== ABOUT THIS TASK ==
Exactly as they appear below, repeat the lines from the one with "Screen dimensions: 450x350" through the one with "This screenshot has". Drop every picture.

== ENTRIES SUPPLIED ==
- Opening Delimiter -

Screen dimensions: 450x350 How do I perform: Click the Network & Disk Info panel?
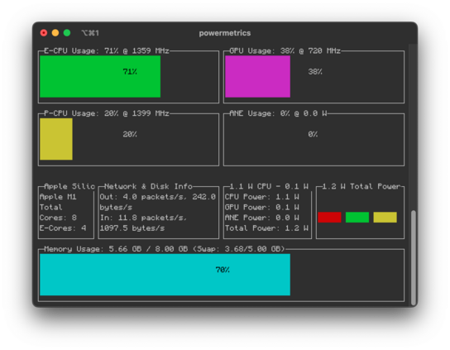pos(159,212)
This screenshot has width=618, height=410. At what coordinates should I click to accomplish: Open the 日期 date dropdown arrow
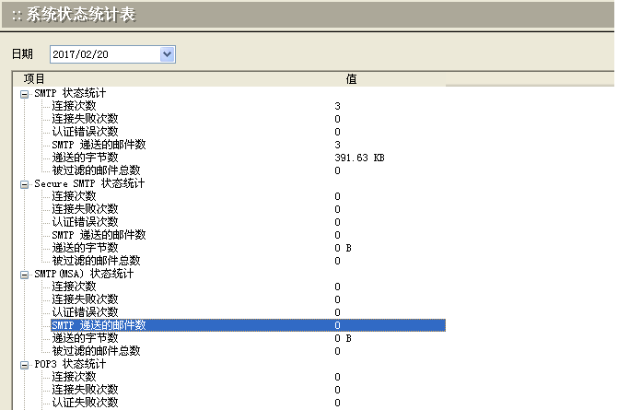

- Closing Delimiter -
- Opening Delimiter -

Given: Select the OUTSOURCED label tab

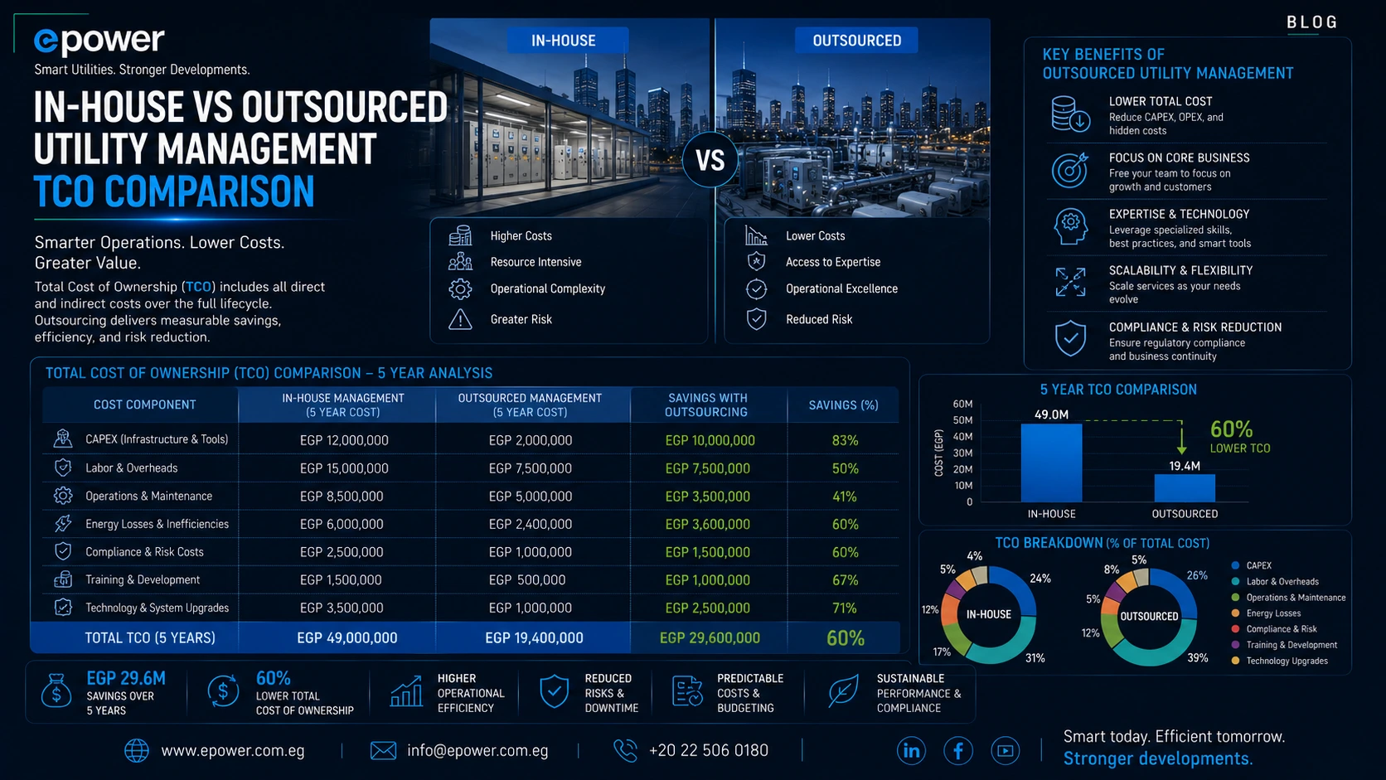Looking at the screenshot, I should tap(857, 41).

- Closing Delimiter -

== RESULT BELOW ==
Screen dimensions: 450x350 How do I perform: Click the Network & Disk Info panel?
pos(159,212)
This screenshot has width=618, height=410. At what coordinates should I click to accomplish: Open the 日期 date dropdown arrow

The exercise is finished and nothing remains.